Highest point
- Elevation: 4,160+ ft (1,268+ m)
- Prominence: 2,660 ft (810 m)
- Listing: White Mountain 4000-Footers #14 New England Fifty Finest
- Coordinates: 44°30′22″N 71°24′52″W﻿ / ﻿44.505984°N 71.414423°W

Geography
- Location: Coös County, New Hampshire, U.S.
- Parent range: Pilot Range
- Topo map: USGS Stark

= Mount Cabot =

Mountain located in Coos County, New Hampshire

Mount Cabot is a mountain located in Coos County, in the U.S. state of New Hampshire. The mountain is the highest peak of the Pilot Range of the White Mountains.

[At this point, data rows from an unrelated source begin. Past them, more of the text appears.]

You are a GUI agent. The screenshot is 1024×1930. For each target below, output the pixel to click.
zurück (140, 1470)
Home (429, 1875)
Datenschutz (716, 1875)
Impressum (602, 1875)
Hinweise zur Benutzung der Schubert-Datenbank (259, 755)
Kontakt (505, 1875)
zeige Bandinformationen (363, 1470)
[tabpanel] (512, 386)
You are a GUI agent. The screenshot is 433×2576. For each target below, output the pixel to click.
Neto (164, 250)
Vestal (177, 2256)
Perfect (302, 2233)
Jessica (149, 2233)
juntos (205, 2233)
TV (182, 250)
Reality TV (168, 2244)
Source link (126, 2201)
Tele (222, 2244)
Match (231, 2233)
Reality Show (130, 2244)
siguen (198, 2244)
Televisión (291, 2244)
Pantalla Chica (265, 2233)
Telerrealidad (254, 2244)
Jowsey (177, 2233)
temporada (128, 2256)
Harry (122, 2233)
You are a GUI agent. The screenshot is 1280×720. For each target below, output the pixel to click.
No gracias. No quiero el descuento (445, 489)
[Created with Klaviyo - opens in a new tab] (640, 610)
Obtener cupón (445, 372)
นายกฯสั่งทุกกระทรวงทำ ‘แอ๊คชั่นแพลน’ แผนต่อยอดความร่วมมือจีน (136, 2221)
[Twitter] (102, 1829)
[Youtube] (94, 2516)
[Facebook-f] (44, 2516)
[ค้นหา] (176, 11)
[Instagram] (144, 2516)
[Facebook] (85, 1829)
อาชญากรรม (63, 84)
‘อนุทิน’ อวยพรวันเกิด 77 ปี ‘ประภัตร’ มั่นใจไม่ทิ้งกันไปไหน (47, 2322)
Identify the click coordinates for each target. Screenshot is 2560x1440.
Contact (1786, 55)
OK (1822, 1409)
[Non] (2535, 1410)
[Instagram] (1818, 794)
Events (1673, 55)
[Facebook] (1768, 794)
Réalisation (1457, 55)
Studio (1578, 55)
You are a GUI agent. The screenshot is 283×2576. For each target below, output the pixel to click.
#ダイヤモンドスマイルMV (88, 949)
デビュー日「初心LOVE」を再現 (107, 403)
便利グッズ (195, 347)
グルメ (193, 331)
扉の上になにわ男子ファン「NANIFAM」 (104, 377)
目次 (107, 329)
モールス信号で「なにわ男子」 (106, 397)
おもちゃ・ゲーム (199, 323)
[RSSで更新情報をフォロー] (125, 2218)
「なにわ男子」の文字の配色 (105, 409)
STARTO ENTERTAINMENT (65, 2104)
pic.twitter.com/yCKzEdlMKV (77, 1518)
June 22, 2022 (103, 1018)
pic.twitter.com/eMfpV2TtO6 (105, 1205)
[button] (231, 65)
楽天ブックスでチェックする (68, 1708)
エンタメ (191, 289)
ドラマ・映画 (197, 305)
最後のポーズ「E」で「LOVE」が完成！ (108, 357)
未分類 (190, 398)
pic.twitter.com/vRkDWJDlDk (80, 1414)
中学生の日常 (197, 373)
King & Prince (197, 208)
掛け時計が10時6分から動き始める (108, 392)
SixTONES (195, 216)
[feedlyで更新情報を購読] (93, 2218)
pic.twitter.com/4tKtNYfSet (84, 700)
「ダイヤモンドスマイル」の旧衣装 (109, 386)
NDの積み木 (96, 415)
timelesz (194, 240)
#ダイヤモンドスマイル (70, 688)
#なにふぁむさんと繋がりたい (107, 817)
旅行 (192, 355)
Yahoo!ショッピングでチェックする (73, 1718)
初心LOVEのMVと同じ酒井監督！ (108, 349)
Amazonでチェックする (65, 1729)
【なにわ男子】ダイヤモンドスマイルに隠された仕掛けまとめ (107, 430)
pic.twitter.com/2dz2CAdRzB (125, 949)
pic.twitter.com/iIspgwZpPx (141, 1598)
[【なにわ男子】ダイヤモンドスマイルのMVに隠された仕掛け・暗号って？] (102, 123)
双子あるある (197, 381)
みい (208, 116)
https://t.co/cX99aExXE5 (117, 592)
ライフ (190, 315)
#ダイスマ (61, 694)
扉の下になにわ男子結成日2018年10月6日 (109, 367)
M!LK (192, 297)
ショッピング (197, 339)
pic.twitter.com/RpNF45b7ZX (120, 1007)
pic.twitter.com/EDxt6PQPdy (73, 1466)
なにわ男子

Cabot is flanked to the northeast by The Bulge, and to the south of Bunnell Notch by Terrace Mountain. Mount Cabot was named in honor of the Italian explorer Sebastian Cabot.

Cabot is drained by various brooks on the west side into the Israel River and on the east into the West Branch of the Upper Ammonoosuc River, and thence into the Connecticut River and Long Island Sound.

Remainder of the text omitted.